Creating a CI/CD pipeline for a .NET library: Part 3 - Building on AppVeyor and Travis CI

joaofbantunes

João Antunes

Posted on August 1, 2018

Creating a CI/CD pipeline for a .NET library: Part 3 - Building on AppVeyor and Travis CI

Intro

On the last post, we defined the build using Cake, including publishing the resulting artifacts to NuGet and Coveralls (although we'll see more detail on Coveralls later). In this post we'll use AppVeyor and Travis CI, which provide free continuous integration hosting for open source projects.

Adding the project to AppVeyor

AppVeyor is one of the main CI cloud providers used with .NET projects, particularly before the multiplatform .NET Core arrived, but still plenty useful, if not for anything else, to build on Windows.

Setting up the project on the AppVeyor site

After creating an account, adding a project is really simple.

On the home page, create new project:

AppVeyor Home

Then choose a source. In my case GitHub, making sure to authorize AppVeyor to access the GitHub repositories:

AppVeyor New Project

The next screen will be empty, in my case there’s already some information on previous builds (including the logs):

AppVeyor Latest Build

The next step would be to go into the settings section and set everything up, but I didn’t change anything because I’m using the Cake build script and an appveyor.yml configuration file in the project repository to configure everything.

Configure using appveyor.yml

Like mentioned in the previous section, the configuration of the build could be done on the AppVeyor website, but using the appveyor.yml file we can do the same things and keep everything together in source control.

Considering the bulk of the work is done in Cake, the AppVeyor configuration is really simple - I’ll just insert it here and then go through it.

Starting with the version. I don’t use this at all, as I’m defining the version manually in the library’s csproj file, but the default is 1.0.{build} and it is shown when we are looking at the latest builds, I preferred changing it to {build} to just map directly to the build number.

SOURCE EXCERPT
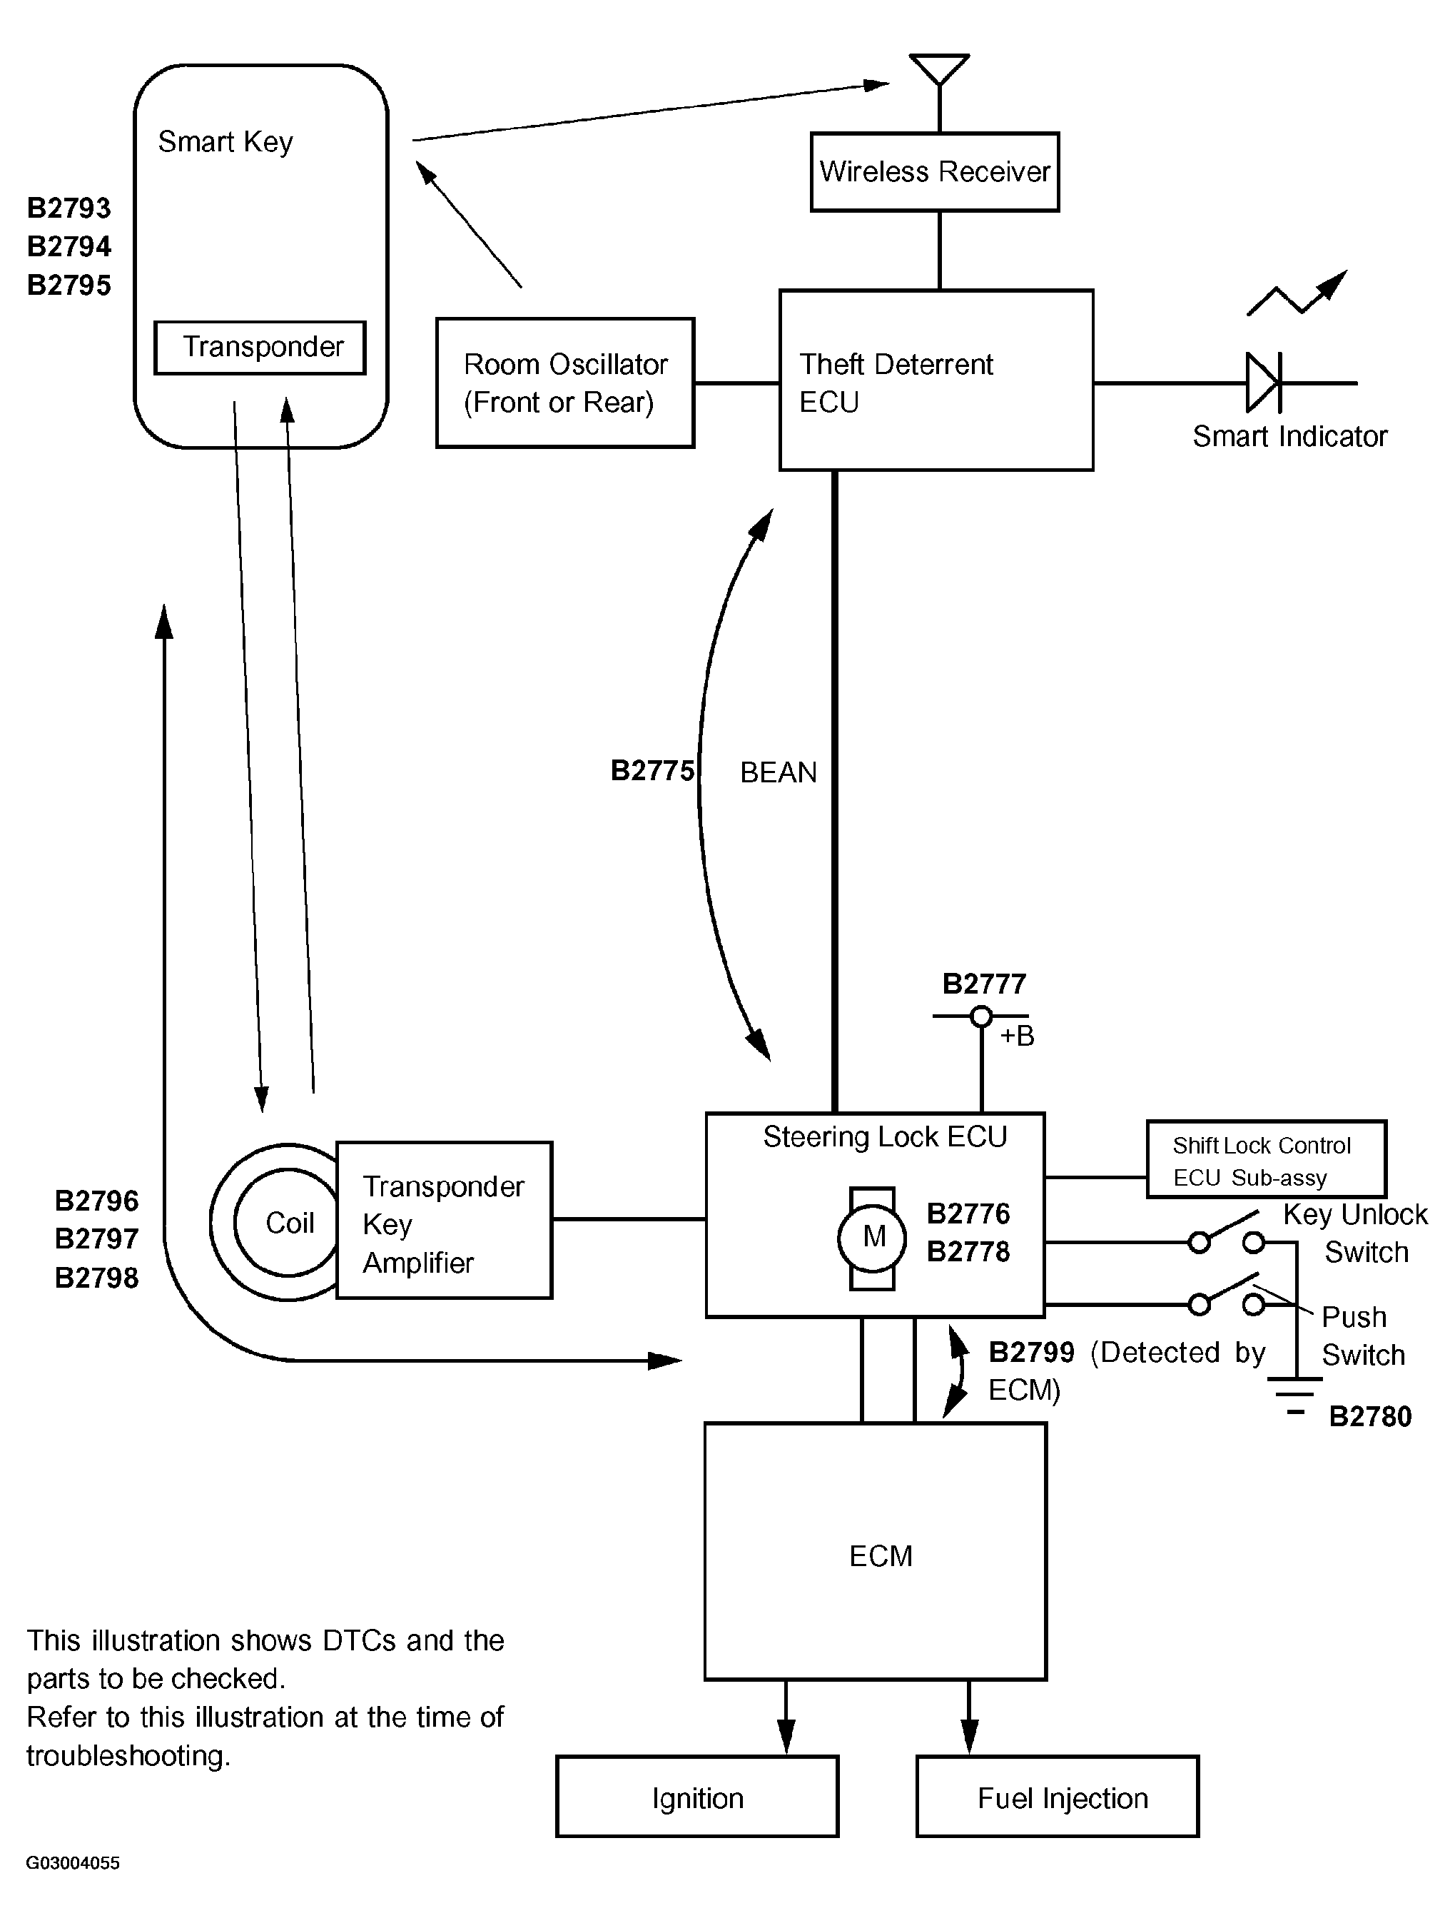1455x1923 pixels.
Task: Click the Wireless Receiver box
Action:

EXERCISE SET
**1)** In the post on building with AppVeyor and Travis CI, do these statements agree with the text? Answer yes or no for each, quoting the deciding words. (a) AppVeyor offers free continuous integration hosting for open source projects. (b) The author changed several options in the AppVeyor settings section. (c) AppVeyor's default version format is {build}.
**2)** In the post on building with AppVeyor and Travis CI, which source did the author pick when adding the project to AppVeyor?
**3)** From the post on building with AppVeyor and Travis CI, reproduce the stretch from "Like mentioned in" through "go through it.".

SOLUTIONS
**1)**
(a) Yes: "AppVeyor and Travis CI, which provide free continuous integration hosting for open source projects."
(b) No: "I didn’t change anything because I’m using the Cake build script and an appveyor.yml configuration file in the project repository to configure everything."
(c) No: "the default is 1.0.{build}"

**2)** GitHub.

**3)**
Like mentioned in the previous section, the configuration of the build could be done on the AppVeyor website, but using the appveyor.yml file we can do the same things and keep everything together in source control.

Considering the bulk of the work is done in Cake, the AppVeyor configuration is really simple - I’ll just insert it here and then go through it.